The Brain Grows With Practice…and Then Shrinks Back to Normal.
If you practice biceps curls at the gym, you will get bigger muscles that are also stronger. So far, the same seemed true for the brain. Thanks to neuroplasticity, practice triggers neuronal and synaptic growth (i.e., brain volume growth), which correlates with better performance. In this fascinating Scientific American article we learn that as the brain masters a new skill, some brain areas do get bigger but eventually shrink back to normal! The performance gain acquired through practice stays present, in spite of the shrinkage.

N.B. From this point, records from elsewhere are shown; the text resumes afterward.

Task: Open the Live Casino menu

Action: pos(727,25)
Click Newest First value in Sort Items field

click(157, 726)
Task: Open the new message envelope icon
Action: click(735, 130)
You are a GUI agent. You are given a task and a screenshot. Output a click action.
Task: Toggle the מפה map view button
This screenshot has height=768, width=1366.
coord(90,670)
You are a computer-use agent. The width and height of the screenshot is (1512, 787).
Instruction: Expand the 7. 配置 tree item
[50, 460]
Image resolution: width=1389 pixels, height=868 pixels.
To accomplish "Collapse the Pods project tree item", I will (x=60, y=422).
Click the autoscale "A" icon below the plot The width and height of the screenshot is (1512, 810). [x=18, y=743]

Studying the auditory cortex of rats, they found that the expansion of a ‘skill-specific’ brain area with training is only short lived, even when changes in ability are long lasting.
So what does change? Although newly learned perceptual skills don’t show up in a bird’s eye view of the cortex, they must have some neurobiological basis. Kilgard suggests that learning probably results from a few parsimonious tweaks at a more microscopic level, involving relatively small numbers of neurons and synapses.
Kilgard speculates that the expanding cortical map is like a search committee. It’s generating a huge range of candidate solutions to a problem the brain has been tasked with, but doesn’t yet know how to solve. […] Once a good solution is found, the search committee is disbanded. Efficient changes that impart skill are retained, and the non-meaningful changes are winnowed away as the map shrinks.